Jakarta - KABARPROGRESIF.COM Empat oknum hakim ditetapkan sebagai tersangka dugaan suap vonis lepas atau onslag terhadap tiga terdakwa korporasi dalam perkara korupsi ekspor crude palm oil atau CPO senilai Rp60 miliar.
Keempat tersangka tersebut antara lain Ketua Pengadilan Negeri Jakarta Selatan (PN Jaksel) Muhammad Arif Nuryanta (MAN), Hakim PN Jaksel Djuyamto, Hakim Pengadilan Negeri Jakarta Pusat (PN Jakpus) Agam Syarif Baharudin (ASB), dan Hakim PN Jakpus Ali Muhtarom (AM).
Sebelumnya, Muhammad Arif Nuryanta merupakan Wakil Ketua Pengadilan Negeri Jakarta Pusat, sementara Djuyamto merupakan Ketua Majelis Hakim dengan anggota Agam Syarif Baharuddin dan Ali Muhtarom saat mengadili perkara korupsi ekspor CPO yang menjerat tiga korporasi yaitu Permata Hijau Grup, Wilmar Group, dan Musim Mas Group.
Vonis lepas tersebut berbeda jauh dengan tuntutan jaksa yakni uang pengganti sebesar Rp937 miliar kepada Permata Hijau Grup, uang pengganti sebesar Rp11,8 triliun kepada Wilmar Group, dan uang pengganti sebesar Rp4,8 triliun kepada Musim Mas Group.
“Bahwa tindak pidana korupsi suap dan atau gratifikasi terkait penanganan perkara di PN Jakpus tersebut, diduga berkaitan dengan pengurusan perkara tindak pidana korupsi dalam pemberian fasilitas ekspor CPO dan turunannya pada industri kelapa sawit pada bulan Januari 2022 sampai dengan bulan April 2022 atas nama terdakwa korporasi,” kata Direktur Penyidikan Jaksa Agung Muda Bidang Pidana Khusus (Jampidsus) Abdul Qohar, dikutip, Selasa, 22 April 2025.
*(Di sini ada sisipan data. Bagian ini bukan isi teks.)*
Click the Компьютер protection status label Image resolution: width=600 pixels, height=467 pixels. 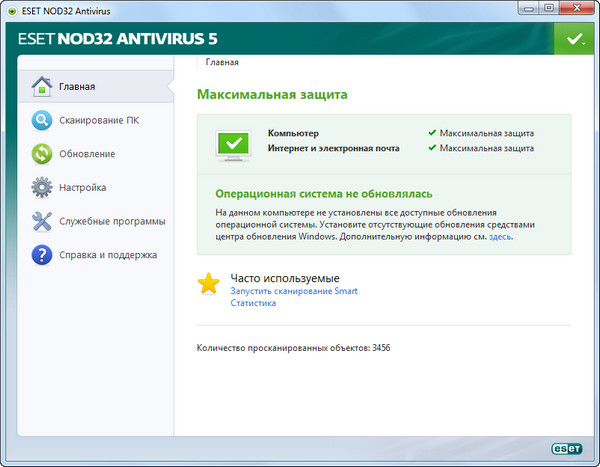coord(293,133)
Tidak hanya di Jakarta, sebelumnya tiga hakim di PN Surabaya juga ditetapkan sebagai tersangka dugaan suap terkait vonis bebas terhadap Ronald Tannur, pelaku pembunuhan terhadap kekasihnya Dini Sera, kasus yang menjerat ketiga hakim PN Surabaya tersebut yaitu Erintuah Damanik, Heru Hanindyo, dan Mangapul, kini telah masuk proses persidangan di Pengadilan Tindak Pidana Korupsi Jakarta.
Ketiganya didakwa menerima suap dan gratifikasi berupa uang tunai dalam rupiah dan valuta asing senilai Rp3,67 miliar untuk mengatur vonis bebas terhadap Ronald Tannur.
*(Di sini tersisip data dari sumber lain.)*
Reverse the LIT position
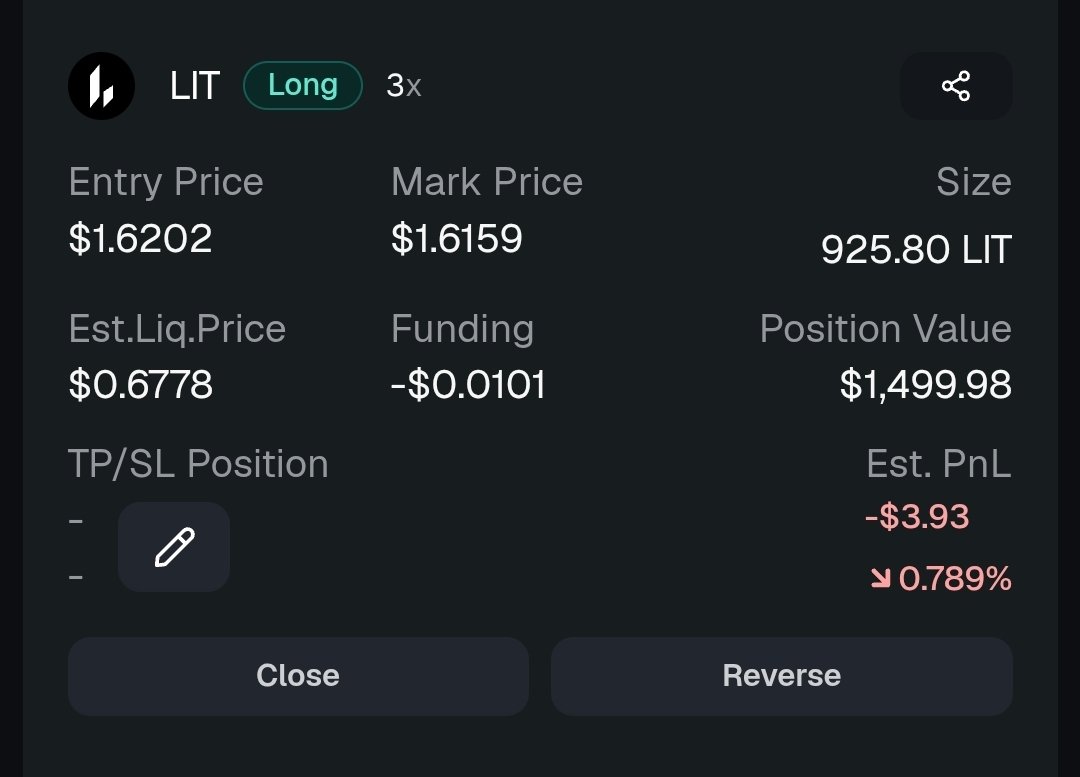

Dengan masih maraknya kasus hakim penerima suap ini, pihak Mahkamah Agung (MA) didesak untuk memperkuat pengawasan dengan menggandeng Komisi Yudisial atau KY, Komisi Pemberantasan Korupsi atau KPK, juga kalangan masyarakat sipil sehingga peluang pihak berperkara untuk menyuap hakim bisa dihilangkan.